Ric Jones vive agora em liberdade. O médico obstetra Ricardo Herbert Jones, uma das maiores lideranças do movimento em defesa do parto humanizado no Brasil, deixou a prisão na noite desta quinta-feira (16), após permanecer mais de 280 dias encarcerado.
Em mensagem emocionante, Ric Jones agradeceu as milhares de manifestações de apoio que recebeu durante o período em que estava preso.
“Alô, gente boa, boa noite. Aqui quem está falando é o Ric Jones”, saudou, em áudio enviado aos apoiadores. Com seu bom humor habitual, mostrando a grandeza de um homem que não se deixou quebrar em meio à perseguição estatal, o obstetra falou que havia acabado de sair de seu “retiro espiritual”. Ric Jones fez questão de agradecer “toda força, todo carinho, todo suporte, todo apoio” dirigidos a ele, bem como a sua família — em especial, sua esposa, Zeza, que também vem sendo perseguida pelo Estado.
O primeiro recado do obstetra foi enviado ainda no trajeto do presídio para sua casa. Ele agradeceu às “milhares de pessoas que se uniram neste esforço e nesta tarefa muito grande”, destacando que, agora, aqueles que atacam os direitos reprodutivos femininos “sabem que nós não somos apenas um”.
A soltura de Jones ocorreu após decisão da Quinta Turma do Superior Tribunal de Justiça (STJ), que anulou, nesta terça-feira (14), o julgamento que condenou o obstetra a 14 anos de prisão. A decisão interrompeu um processo marcado pelo cerceamento de defesa e revelou a face mais autoritária do Ministério Público (MP), que ainda tentou manobrar para manter o médico no cárcere mesmo sem uma condenação válida.
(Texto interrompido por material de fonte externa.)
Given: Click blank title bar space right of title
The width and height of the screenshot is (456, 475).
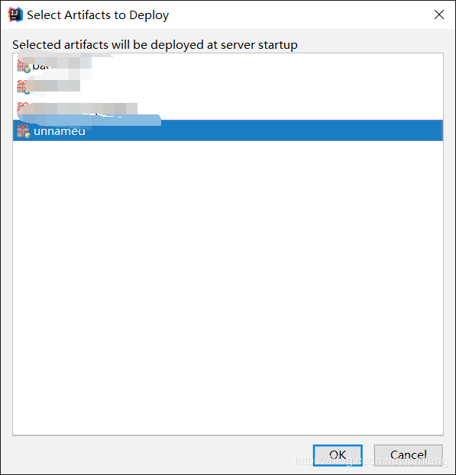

A condenação de Jones, ocorrida em 2025, é uma aberração jurídica. No Tribunal do Júri, onde cidadãos leigos decidem sobre temas técnicos complexos, o Estado operou para garantir um veredito de culpabilidade. O Tribunal de Justiça do Rio Grande do Sul (TJRS) impediu a defesa de apresentar peritos e especialistas, utilizando o pretexto burocrático de “preclusão” (perda de prazo).
Enquanto a defesa foi silenciada, o Ministério Público teve caminho livre para defender sua tese de “dolo eventual” — a acusação política de que Jones “assumiu o risco” ao realizar um parto domiciliar. O STJ foi obrigado a reconhecer o óbvio: houve uma inaceitável assimetria processual. Não existe julgamento justo quando o Estado impede o réu de provar sua inocência técnica. O julgamento de 2025 não passou de um monólogo da acusação.
Apesar da anulação, o promotor Roberto Carmai Duarte Alvim Junior protocolou um parecer para manter Jones atrás das grades. O argumento é tosco e autoritário: como o ministro do STJ não escreveu explicitamente as palavras “alvará de soltura”, o MP sustentou que a prisão preventiva deveria continuar.
Para justificar a manutenção da prisão, o MP evocou a Súmula 21 do STJ, um artifício jurídico usado pela burocracia estatal para eternizar prisões preventivas e ignorar o excesso de prazo. Na prática, o Ministério Público defendeu a antecipação de pena. Ric Jones já cumpriu 280 dias de uma sentença que não existe mais.
Ric Jones é um crítico histórico da indústria da cesariana no Brasil, um dos países que mais detêm taxas de cesarianas lucrativas para o sistema privado.
A Comissão Interamericana de Direitos Humanos (CIDH) já classificou o caso como perseguição. O caso ocorrido no Rio Grande do Sul é um desrespeito flagrante ao devido processo legal e aos tratados internacionais de direitos humanos. A insistência do MP em manter a prisão sob o pretexto de “ordem pública” é uma farsa: a maior ameaça à ordem pública seria a existência de um cidadão cumprindo pena sem condenação.